Salonbären
Bewertung: 1 Punkt(e)
Ein mir bekannter Salonbär nannte sich einst Kalldewey, und er trat im hessischen Staatstheater auf, in einer Farce, die nach ihm benannt war. Obwohl ihm im Stück nur wenig Zeit auf der Bühne zukam (den Bärenanteil der Bühnenpräsenz teilten sich zwei ultramilitante Feministinnen und ein gescheitertes Liebespaar, beides Musiker übrigens und weniger Bühnenpräsenz hat nur noch der Psychologe, den sieht man gar nicht...) überstrahlte sein Auftritt den aller anderen, und das lag nicht nur an den Verbalinjurien, die Botho Strauß ihm in den Mund gelegt hatte. Nein, der gewichtige Mann hatte Charisma, trug seinen Cut formvollendet und hatte einen Baß, der auch noch in der letzten Reihe für Gänsehaut sorgte. Seine Senatorenwürde und unerschütterliche Ruhe sorgten dafür, daß seinen schier unglaublichen geäußerten Schweinereien (in etwa Blasterniveau) ein Gewicht zukam, das man eigentlich nur aus Reden höchstgestellter Persönlichkeiten in ernsten Situationen erwartet.

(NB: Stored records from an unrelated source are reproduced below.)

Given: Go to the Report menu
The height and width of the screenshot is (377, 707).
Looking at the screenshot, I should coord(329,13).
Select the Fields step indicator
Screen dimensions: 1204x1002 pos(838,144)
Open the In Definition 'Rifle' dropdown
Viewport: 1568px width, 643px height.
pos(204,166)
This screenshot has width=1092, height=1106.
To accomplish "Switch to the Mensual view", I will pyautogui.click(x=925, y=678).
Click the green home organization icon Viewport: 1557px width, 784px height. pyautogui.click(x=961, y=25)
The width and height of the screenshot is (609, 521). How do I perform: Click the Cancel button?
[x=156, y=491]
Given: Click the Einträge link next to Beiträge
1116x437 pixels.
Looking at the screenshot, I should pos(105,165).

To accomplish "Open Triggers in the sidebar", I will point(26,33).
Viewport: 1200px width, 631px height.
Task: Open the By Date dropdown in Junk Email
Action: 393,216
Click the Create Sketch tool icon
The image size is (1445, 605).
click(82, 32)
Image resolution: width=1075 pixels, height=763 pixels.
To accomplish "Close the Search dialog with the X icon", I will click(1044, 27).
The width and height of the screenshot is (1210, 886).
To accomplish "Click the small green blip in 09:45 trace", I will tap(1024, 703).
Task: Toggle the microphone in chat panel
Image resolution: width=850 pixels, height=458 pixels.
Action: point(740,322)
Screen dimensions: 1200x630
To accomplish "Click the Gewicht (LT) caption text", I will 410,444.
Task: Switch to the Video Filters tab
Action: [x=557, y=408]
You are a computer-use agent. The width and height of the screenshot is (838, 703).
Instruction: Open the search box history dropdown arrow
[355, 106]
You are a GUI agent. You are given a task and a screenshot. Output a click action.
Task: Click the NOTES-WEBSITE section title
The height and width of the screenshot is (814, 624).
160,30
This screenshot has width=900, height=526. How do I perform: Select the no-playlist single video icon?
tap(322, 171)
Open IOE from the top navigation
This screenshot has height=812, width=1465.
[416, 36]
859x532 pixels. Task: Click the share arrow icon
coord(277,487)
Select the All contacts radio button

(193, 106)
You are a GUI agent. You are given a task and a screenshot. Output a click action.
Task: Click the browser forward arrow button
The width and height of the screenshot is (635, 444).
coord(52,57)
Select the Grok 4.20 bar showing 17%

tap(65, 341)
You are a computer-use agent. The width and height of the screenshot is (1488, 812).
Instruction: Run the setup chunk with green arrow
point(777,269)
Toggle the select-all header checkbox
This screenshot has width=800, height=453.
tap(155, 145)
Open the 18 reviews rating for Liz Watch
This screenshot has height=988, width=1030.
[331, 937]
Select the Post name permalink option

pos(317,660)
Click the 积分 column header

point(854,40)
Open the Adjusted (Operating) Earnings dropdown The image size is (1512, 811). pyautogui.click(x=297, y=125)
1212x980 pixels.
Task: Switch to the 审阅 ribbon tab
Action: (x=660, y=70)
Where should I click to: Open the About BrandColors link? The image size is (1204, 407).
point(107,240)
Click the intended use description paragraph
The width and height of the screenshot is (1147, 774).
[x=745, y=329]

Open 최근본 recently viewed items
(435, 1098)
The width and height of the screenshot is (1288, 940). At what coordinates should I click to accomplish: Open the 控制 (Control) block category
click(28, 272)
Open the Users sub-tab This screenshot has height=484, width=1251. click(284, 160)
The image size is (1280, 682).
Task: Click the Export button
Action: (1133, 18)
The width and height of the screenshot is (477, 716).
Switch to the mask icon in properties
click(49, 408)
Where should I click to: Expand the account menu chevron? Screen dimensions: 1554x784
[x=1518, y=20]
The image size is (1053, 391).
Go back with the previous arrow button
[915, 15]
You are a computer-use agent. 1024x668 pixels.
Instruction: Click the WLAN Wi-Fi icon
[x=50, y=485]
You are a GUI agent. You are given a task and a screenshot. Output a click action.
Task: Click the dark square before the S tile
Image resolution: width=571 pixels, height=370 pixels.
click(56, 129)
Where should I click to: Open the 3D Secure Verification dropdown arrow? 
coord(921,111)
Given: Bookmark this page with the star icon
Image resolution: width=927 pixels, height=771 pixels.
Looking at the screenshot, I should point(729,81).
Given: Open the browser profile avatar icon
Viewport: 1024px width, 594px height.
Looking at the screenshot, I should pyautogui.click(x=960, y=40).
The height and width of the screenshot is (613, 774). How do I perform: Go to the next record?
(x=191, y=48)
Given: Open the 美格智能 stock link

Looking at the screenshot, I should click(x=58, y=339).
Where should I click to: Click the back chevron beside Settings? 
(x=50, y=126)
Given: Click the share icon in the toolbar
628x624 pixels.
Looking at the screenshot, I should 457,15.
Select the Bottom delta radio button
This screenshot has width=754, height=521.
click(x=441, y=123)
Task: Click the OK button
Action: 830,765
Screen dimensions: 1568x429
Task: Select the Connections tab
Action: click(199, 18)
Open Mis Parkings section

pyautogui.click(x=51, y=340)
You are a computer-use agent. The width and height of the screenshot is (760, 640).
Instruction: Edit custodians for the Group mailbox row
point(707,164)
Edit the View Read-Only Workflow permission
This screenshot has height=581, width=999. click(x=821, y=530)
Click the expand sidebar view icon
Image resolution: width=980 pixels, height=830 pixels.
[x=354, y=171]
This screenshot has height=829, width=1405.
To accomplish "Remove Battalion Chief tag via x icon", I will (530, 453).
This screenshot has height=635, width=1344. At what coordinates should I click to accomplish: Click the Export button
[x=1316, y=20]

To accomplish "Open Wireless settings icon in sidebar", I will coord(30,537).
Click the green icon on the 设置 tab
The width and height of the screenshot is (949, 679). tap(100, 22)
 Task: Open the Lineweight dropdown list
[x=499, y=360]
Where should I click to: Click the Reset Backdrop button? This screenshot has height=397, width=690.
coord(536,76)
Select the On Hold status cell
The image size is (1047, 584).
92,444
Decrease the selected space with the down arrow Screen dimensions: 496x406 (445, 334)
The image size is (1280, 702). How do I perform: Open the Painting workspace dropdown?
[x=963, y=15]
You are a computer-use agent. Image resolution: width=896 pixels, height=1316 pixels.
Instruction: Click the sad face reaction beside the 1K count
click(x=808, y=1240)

Die Vorstellungen waren ein ziemlicher Erfolg. Das Stück wurde auch an anderen Bühnen aufgeführt und ich unternahm einige Reisen, um mir die Inszenierungen anzusehen, aber fast alle hatten den Kalldewey farblos besetzt, meist als jungen Rebellen, der im Rollkragenpulli seine Sätze abnuschelte oder mit dünnem Stimmchen herauskrakeelte. Das Publikum nahm es dann auch mit einem Schulterzucken hin und das Stück verpuffte ohne große Wirkung... Unterschätzt die Salonbären nicht.